Recent banking sector turmoil is a reminder that work on reforms remains unfinished, and there is a need to “consider whether deregulation may have gone too far,” US Treasury Secretary Janet Yellen plans to say Thursday.
Yellen’s prepared remarks, to a National Association for Business Economics conference, comes a day after US regulators charged with overseeing Silicon Valley Bank (SVB) acknowledged that they shared in the blame for its swift failure.
SVB’s collapse in March following a bank run sparked a broader sell-off of banking stocks, while authorities including the Federal Reserve and Treasury embarked on a coordinated effort to prevent contagion.
While the failures of SVB and later Signature Bank did not trigger a financial meltdown, the “substantial interventions” required suggests more work needs to be done, according to Yellen’s remarks.
Referring to banking turmoil and the pandemic, she said: “These events remind us of the urgent need to complete unfinished business.”
Such measures include efforts “to finalize post-crisis reforms, consider whether deregulation may have gone too far, and repair the cracks in the regulatory perimeter that the recent shocks have revealed,” she added.
“We must also address new areas of risk,” she said, adding that any bank failure is a cause for serious concern.
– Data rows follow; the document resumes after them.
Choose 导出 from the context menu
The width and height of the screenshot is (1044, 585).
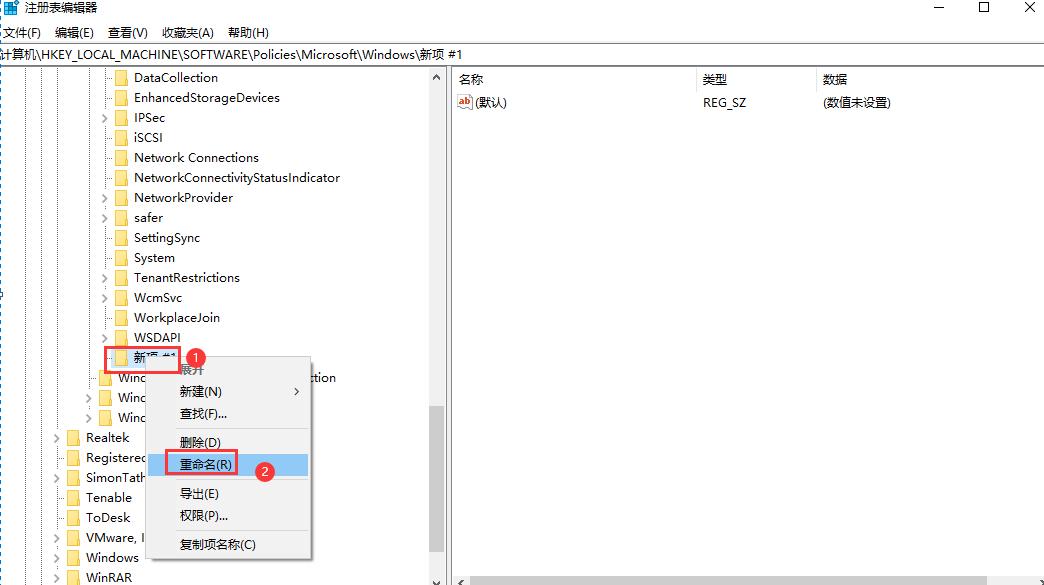(x=199, y=494)
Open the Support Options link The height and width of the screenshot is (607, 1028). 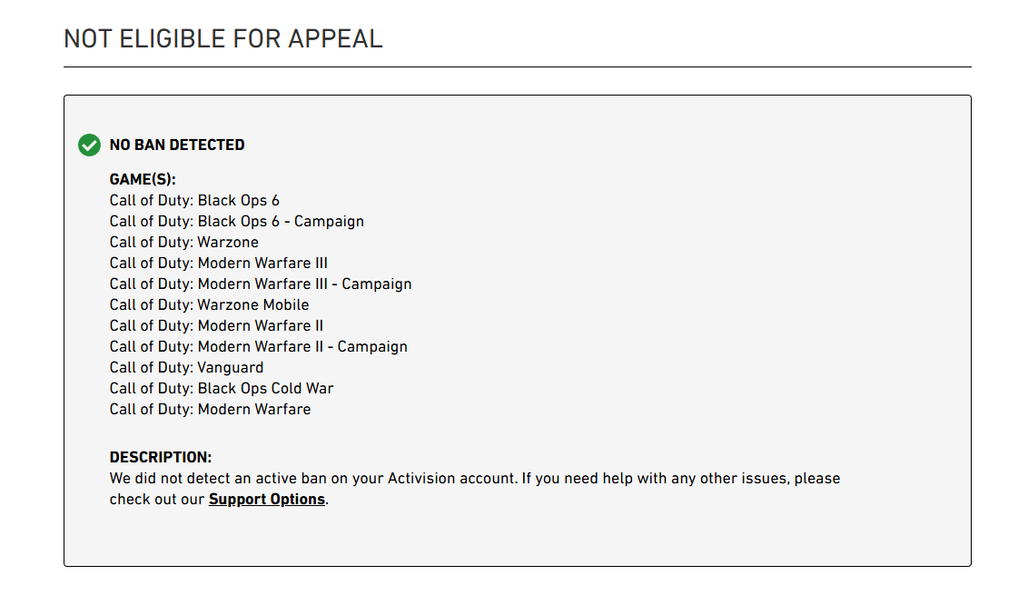pyautogui.click(x=267, y=499)
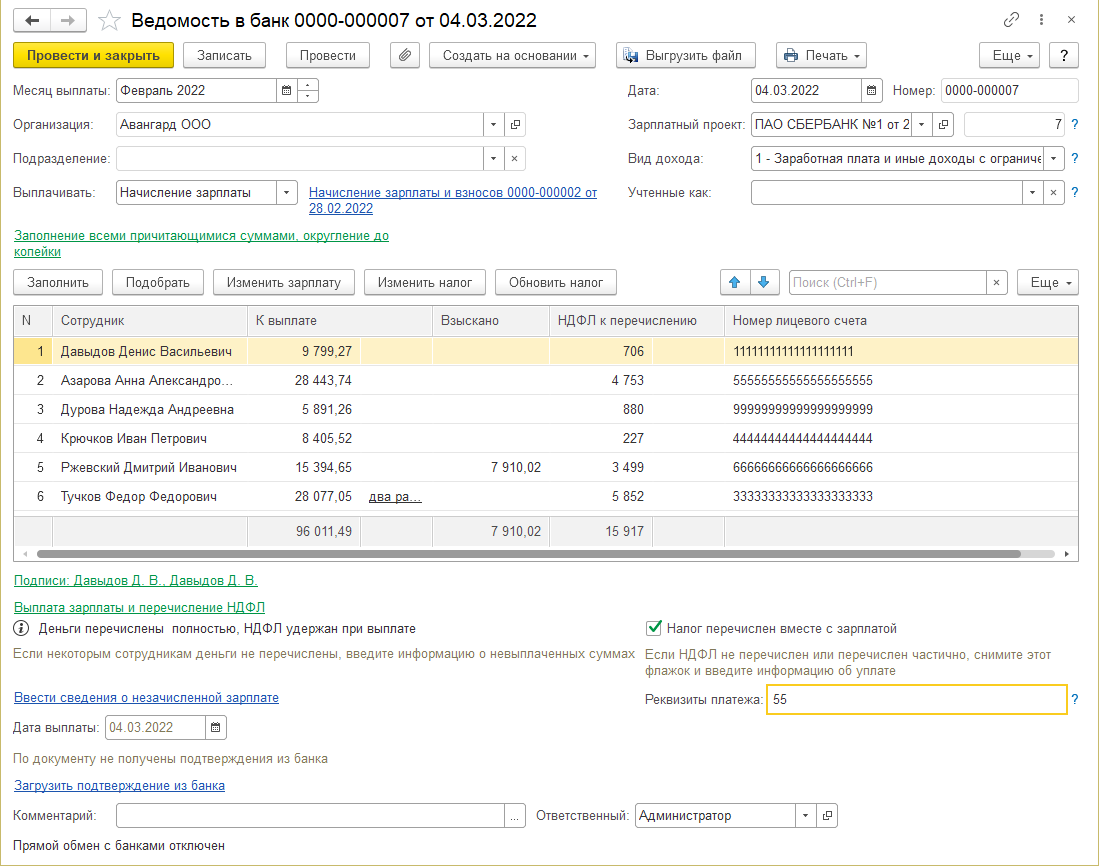Click the copy link icon in header
1099x866 pixels.
(1013, 21)
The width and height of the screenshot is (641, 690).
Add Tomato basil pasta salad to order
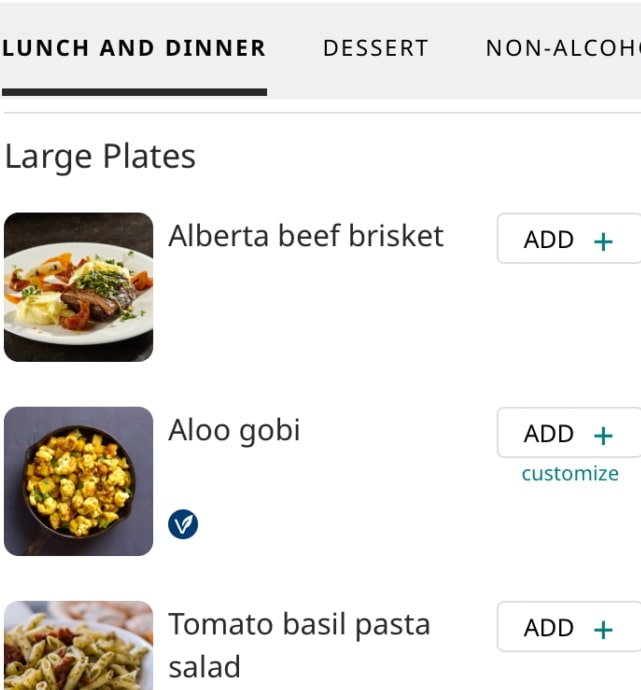coord(568,628)
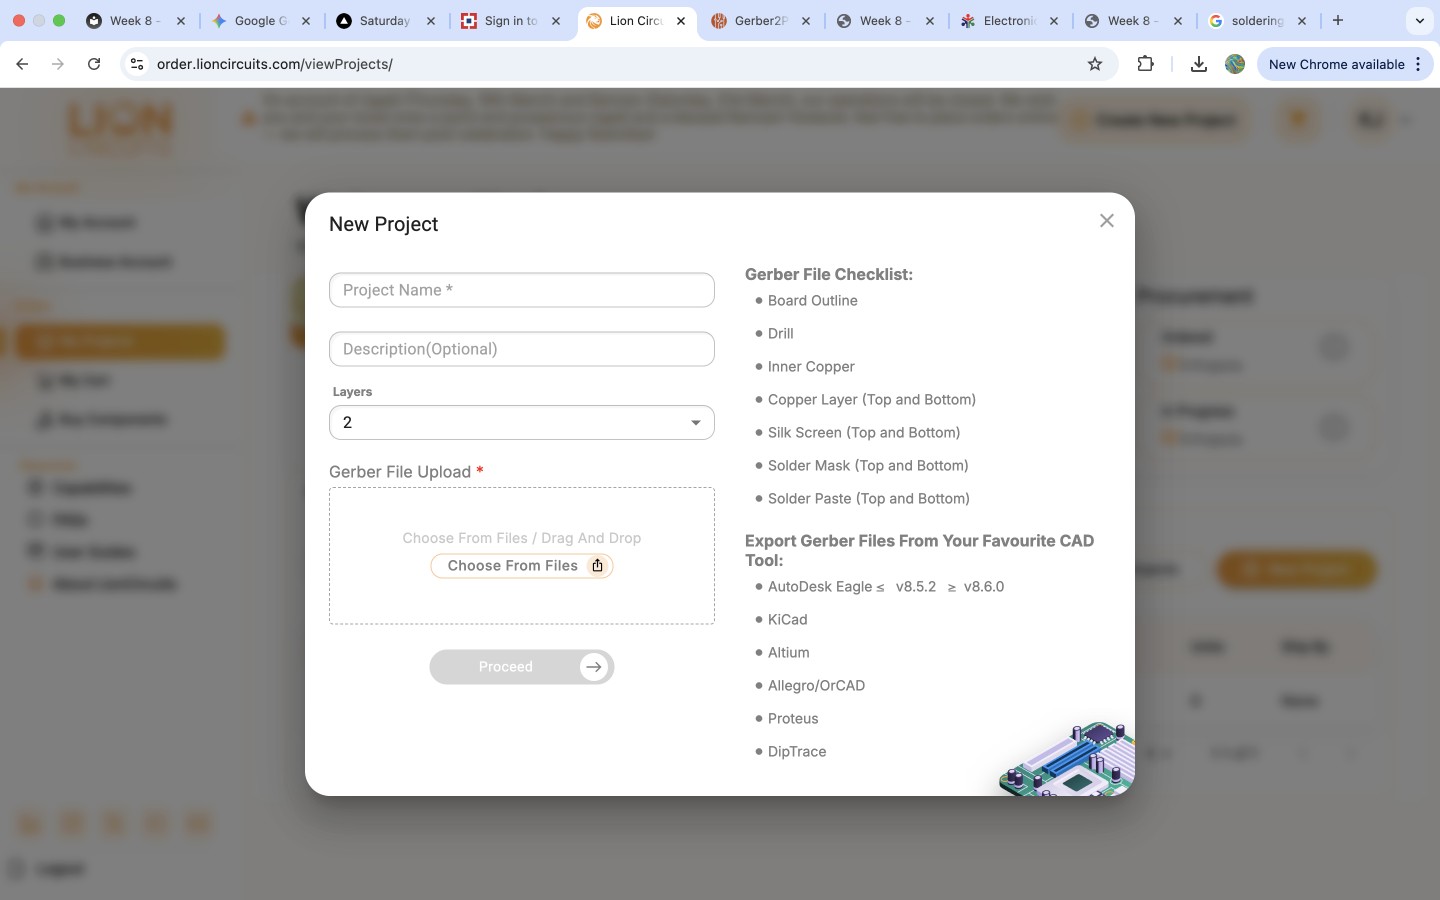Click the Choose From Files button
The width and height of the screenshot is (1440, 900).
[x=511, y=565]
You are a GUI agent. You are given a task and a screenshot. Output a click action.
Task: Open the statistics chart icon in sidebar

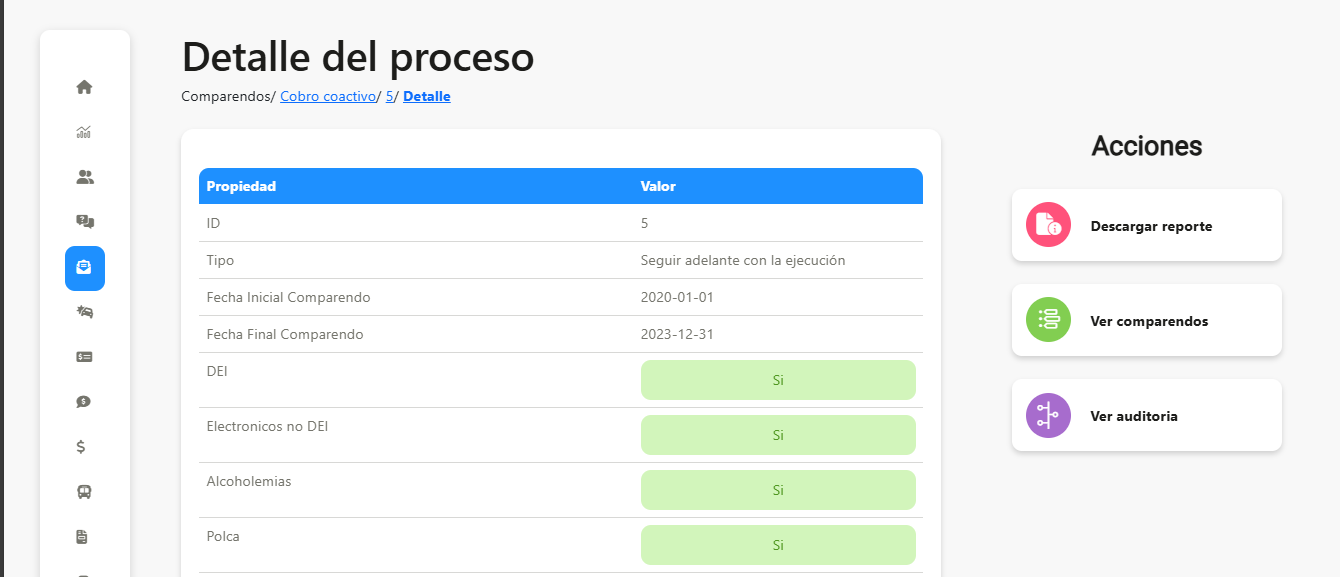pos(84,132)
For now, it is “important that we reexamine whether our current supervisory and regulatory regimes are adequate for the risks that banks face today. We must act to address these risks if necessary,” Yellen added.
US authorities also need to address vulnerabilities in the nonbank sector, she said, noting that “shadow banks” have grown in the past few decades.
She flagged money market funds as an area where vulnerabilities of the system to runs and fire sales have been “clear-cut.”
This week, US lawmakers accused regulators of failing to do enough to prevent SVB’s collapse, despite knowing it was over-exposed to the risk of rising interest rates.